Fed Chairman Ben Bernanke is on the speaking circuit tomorrow. He'll be talking in Washington at 1 p.m. on the financial markets, the economic outlook, and monetary policy. What's funny is how the market is clearly preparing for his comments ... by rallying. The stock market is sharply off its lows (around 200 points), bond futures have given up a nice chunk of their price gains, and many financial shares are on the up and up.

If this looks eerily familiar, it should. The Dow tanked 207 points on 8/14 and another 167 points on 8/15. Then on August 16, 2007, it was really getting crushed. But on no apparent news, in the middle of the day, the market reversed and the Dow finished the day 300 points off its low. And in what was surely a coincidence, the Fed cut the discount rate by 50 points the very next morning. That sent the market up another 233 points.

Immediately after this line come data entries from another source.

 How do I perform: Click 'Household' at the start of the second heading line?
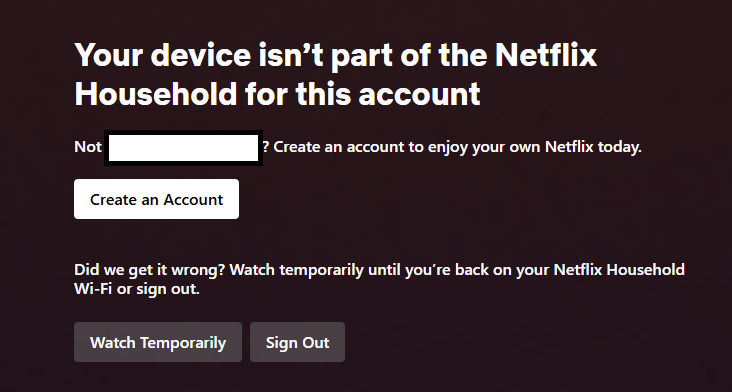coord(156,94)
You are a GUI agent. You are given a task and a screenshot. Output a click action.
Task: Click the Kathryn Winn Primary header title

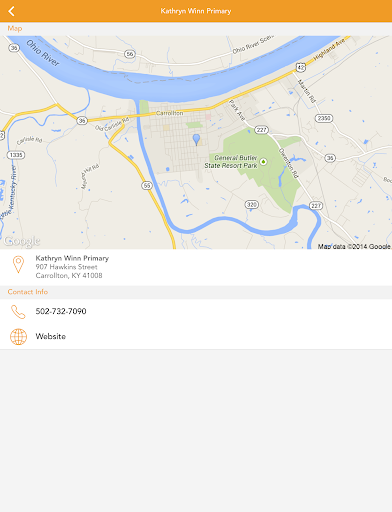[x=196, y=11]
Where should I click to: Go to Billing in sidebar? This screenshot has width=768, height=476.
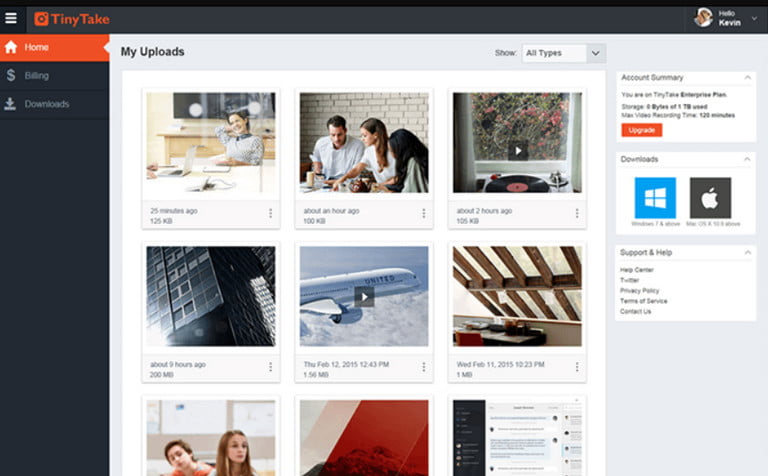(37, 75)
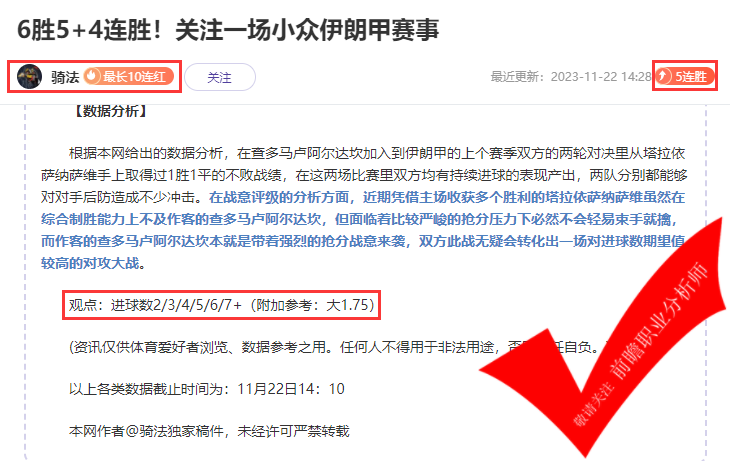Click the up-arrow icon in 5连胜 badge
The width and height of the screenshot is (730, 461).
click(x=664, y=76)
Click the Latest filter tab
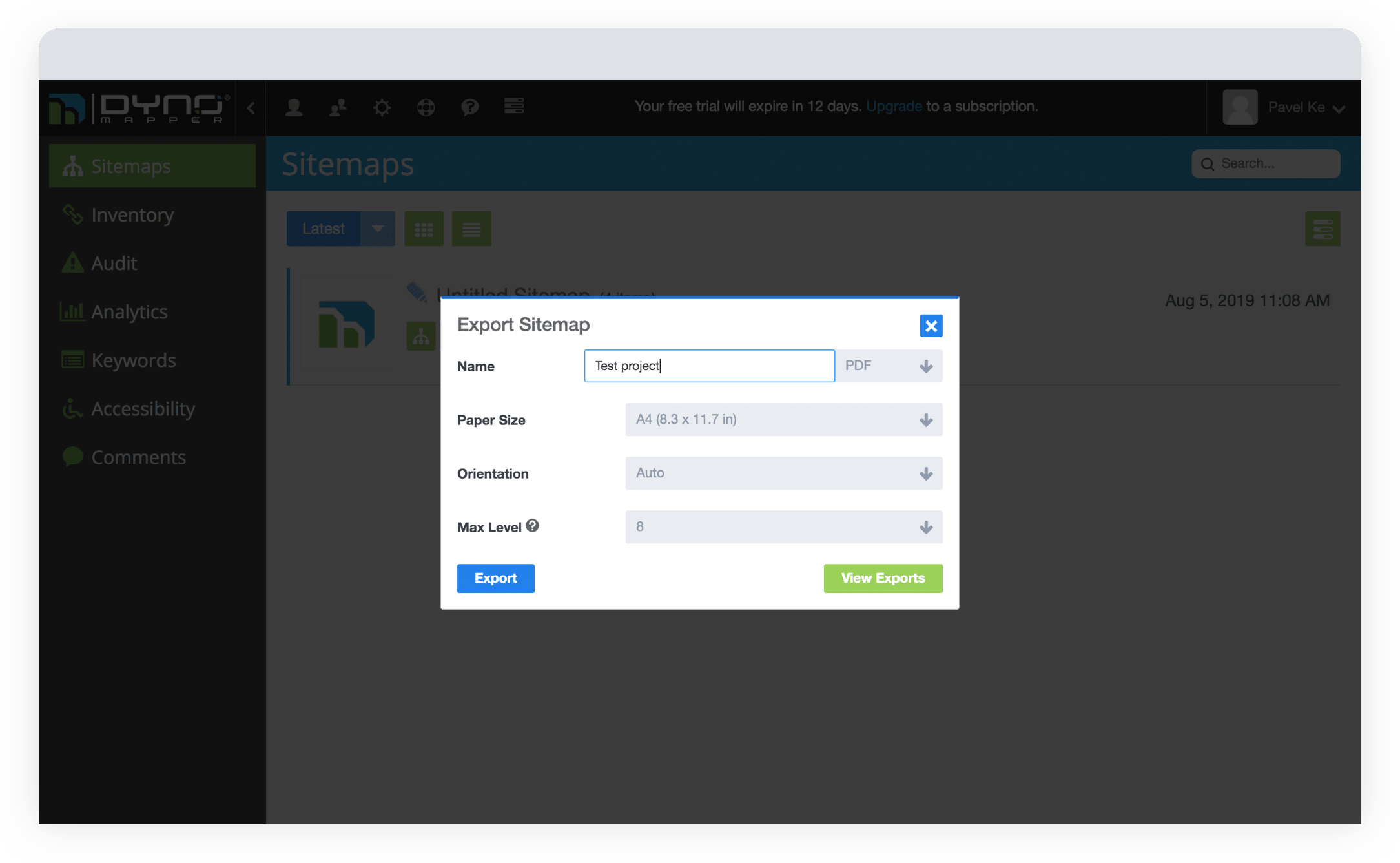1400x863 pixels. (322, 228)
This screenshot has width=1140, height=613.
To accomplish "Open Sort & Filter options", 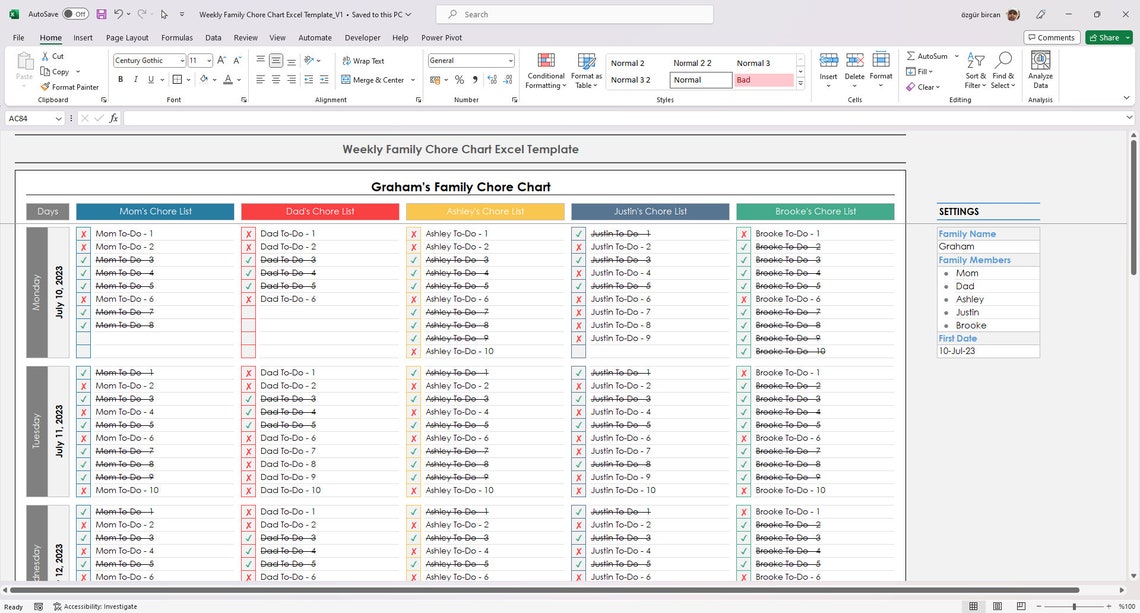I will (975, 68).
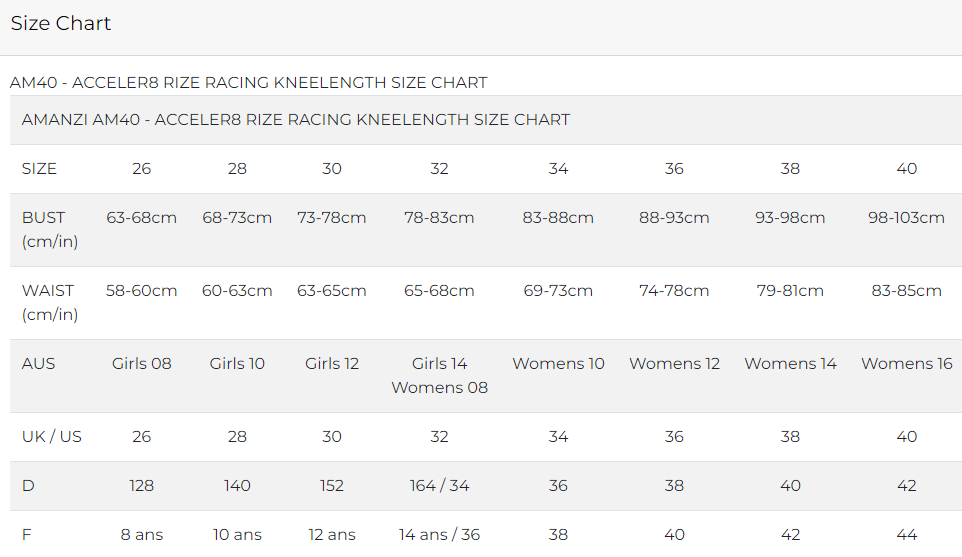Select 128 in the D row
Screen dimensions: 962x557
(x=142, y=486)
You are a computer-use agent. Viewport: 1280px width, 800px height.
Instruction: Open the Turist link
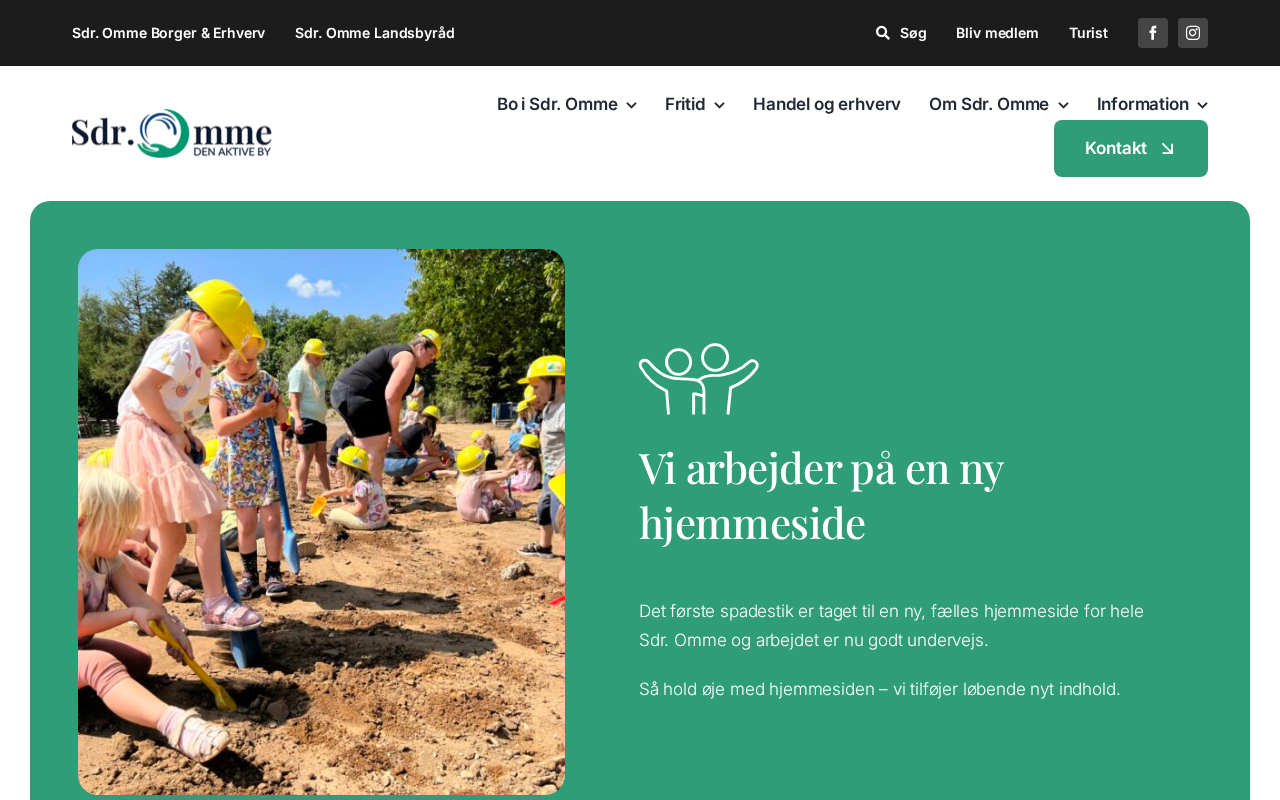click(1088, 33)
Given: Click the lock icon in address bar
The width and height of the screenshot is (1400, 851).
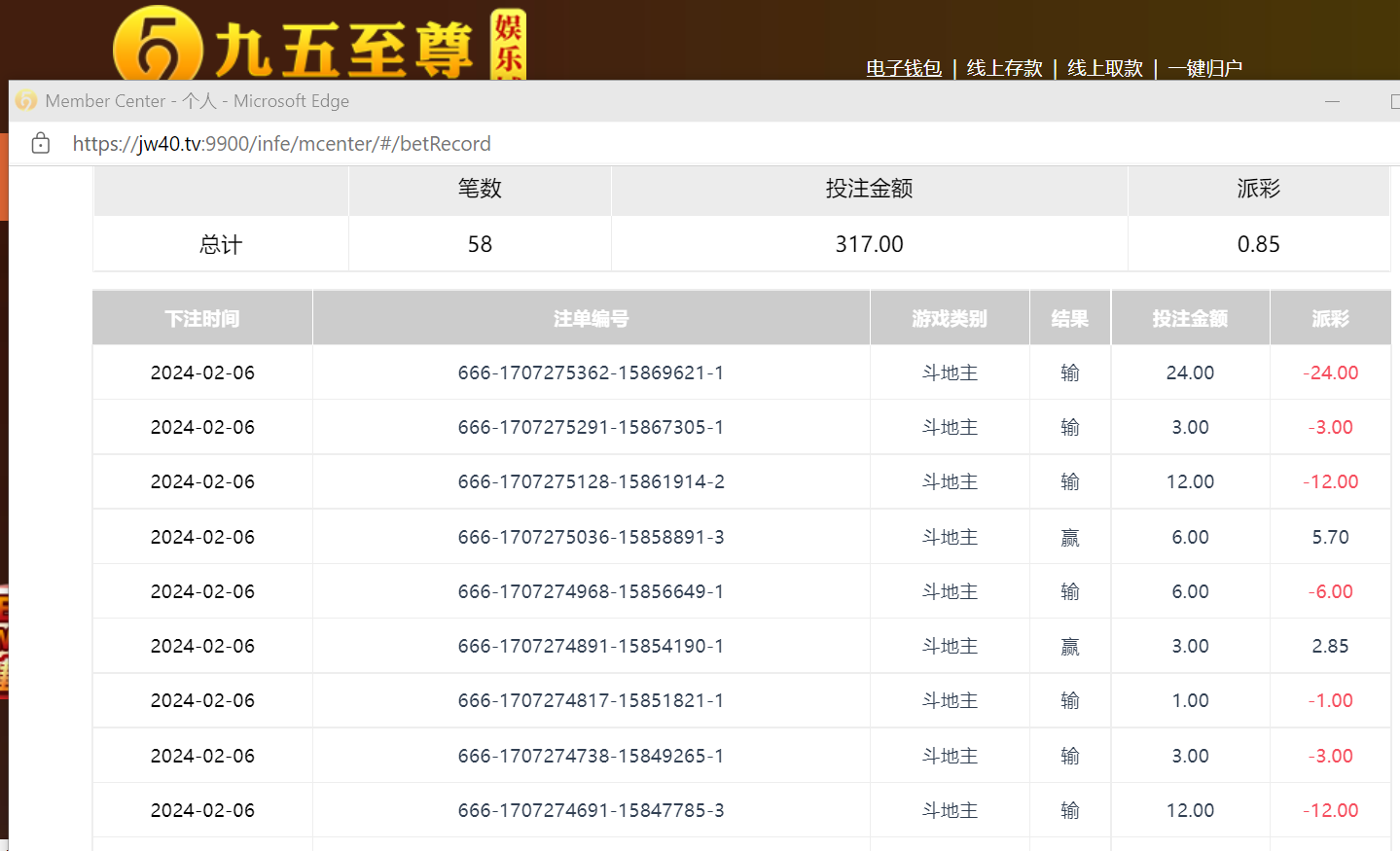Looking at the screenshot, I should (x=40, y=144).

Not to sound like a conspiracy theorist or anything, but am I the only one who thinks an intermeeting rate cut could be coming ... and that the news just might have "leaked" again? The only other reasonable explanation is that everyone is HOPING for a cut, and getting positioned for it. That positioning, coupled with an oversold stock market, could account for a big intraday rally. I suppose we'll know soon enough.

One last thing: It's worth pointing out that past Fed cuts have certainly had a short-term impact on stocks and rates ... but not a long-term one. The Dow rallied 13.4% from its intraday low on August 16, but ultimately gave just about all of that rally back. Then it climbed about 8% from a late-November low, which was driven by expectations for a big December 6 cut. We just undercut the late November Dow low yesterday. And then there are all those cuts in 2001-2002, which didn't do anything for stocks (though they did help inflate the largest real estate bubble in the modern history of this country!)